One way to get around the problem is to assign dedicated hardware to individual customers which keeps them from sharing their resources with others. This may make it easier to meet service level agreement (SLA), but it heavily undercuts the cloud economics. The cloud business model rests on economies of scale, meaning the more the hosted users per server, more the profit and greater the customers’ savings.
DPU mitigates a lot of these problems. DPU or Data processing unit is an SoC that combines three key elements – a multi-core CPU, a high-performance network interface, and acceleration engines. Designed to move data around and process it, DPU offloads the networking and communication workloads from the CPU by tackling data-centric workloads on its own.
The fully-programmable AMD Pensando DPU opened doors to hardware composability and heterogenous computing. It optimized performance by freeing up CPU resources, and added a new layer of security at cloud scale.
Cloud-Native and AMD
AMD knew that’s what’s required is a chip-level reformation. In 2019, AMD introduced the industry’s first chiplet-based technology which held great promises in terms of flexibility, cost savings and scalability. It accommodates different process nodes and IO together unlocking significantly higher performance and capabilities. The approach flipped traditional chip architecture on its head opening new possibilities for companies looking to go cloud-native.
“To us, cloud native is an approach to application development. It’s not a thing a place or a cloud. It’s an approach to developing applications, and the speed of development.
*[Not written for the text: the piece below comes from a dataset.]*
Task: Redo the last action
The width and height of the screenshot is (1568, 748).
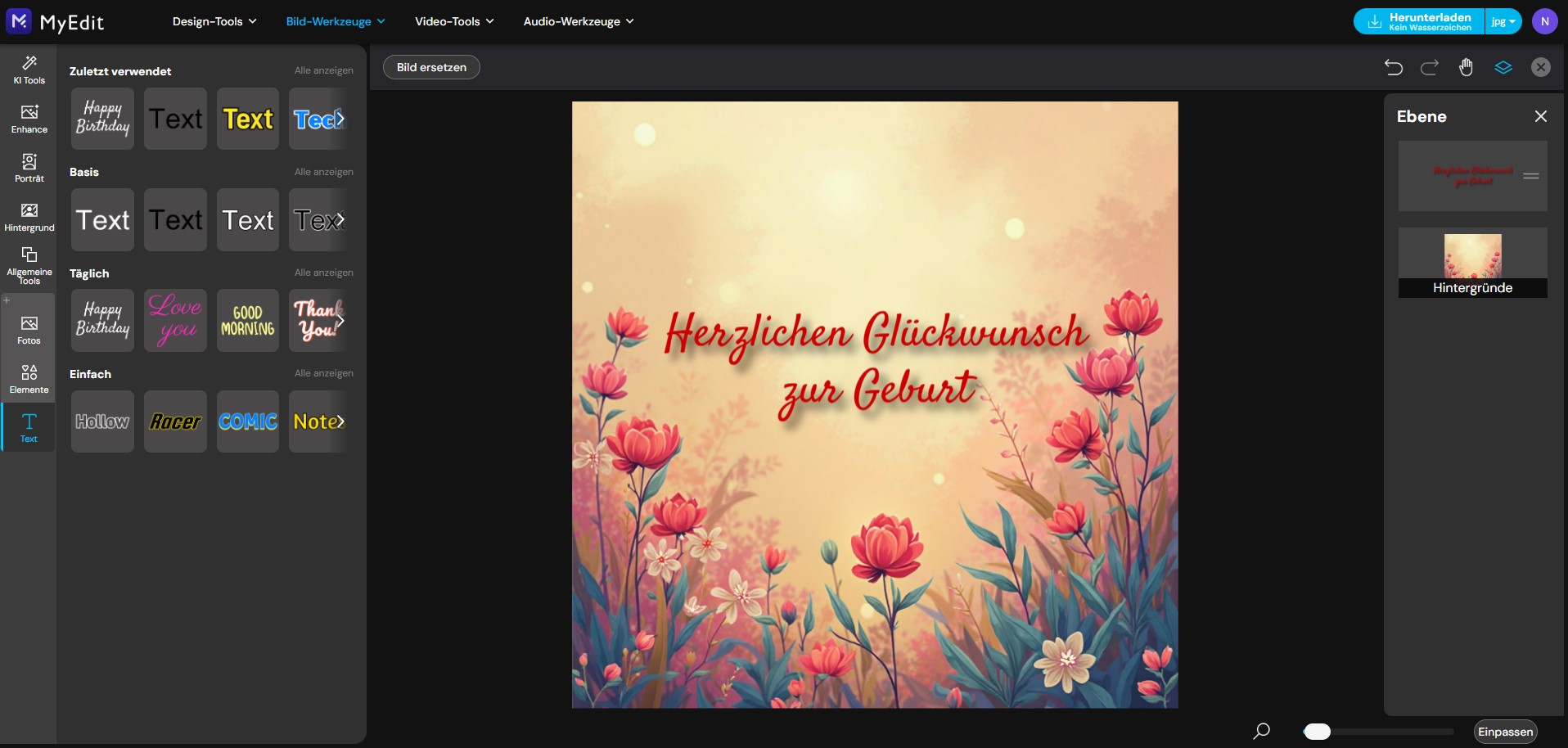Action: coord(1430,67)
It’s about mixing DevOps and microservices and modern deployment tools, and managing that scale so that when you need more resources, you can spin them up. When you don’t need them, you can spin it down but still get that application scalability,” said Hormuth.
Traditionally chips are built on a single die and made from scratch. The chiplet architecture uses smaller pieces, referred to as “chiplets”, which the design brings together into a new server chip. The package architecture allows granular control and targeted customization, enabling the manufacturer to flexibly configure based on the specific power, performance and cost demands of a product.
AMD’s state-of-the-art chiplet architecture aligns well with the cloud-native principles noted earlier. Already known for its High Bandwidth Memory (HBM) technology that provides the best memory bandwidth in small form factor in the GPU market, AMD broke barriers by introducing the multi-chip module (MCM) packaging in 2017.
The 3D architecture is optimized to provide highest bandwidth within the lowest silicon area possible. The design which relies on die-to-die interconnect, uses copper-to-copper hybrid bonding. In the architecture, dies are stacked and connected via copper-to-copper bonding giving it its 3D form and enabling extreme performance at almost no power or signal penalties. This ensures a tighter and denser integration between IP blocks, delivering 200x better interconnect density compared to AMD’s 2D chiplets.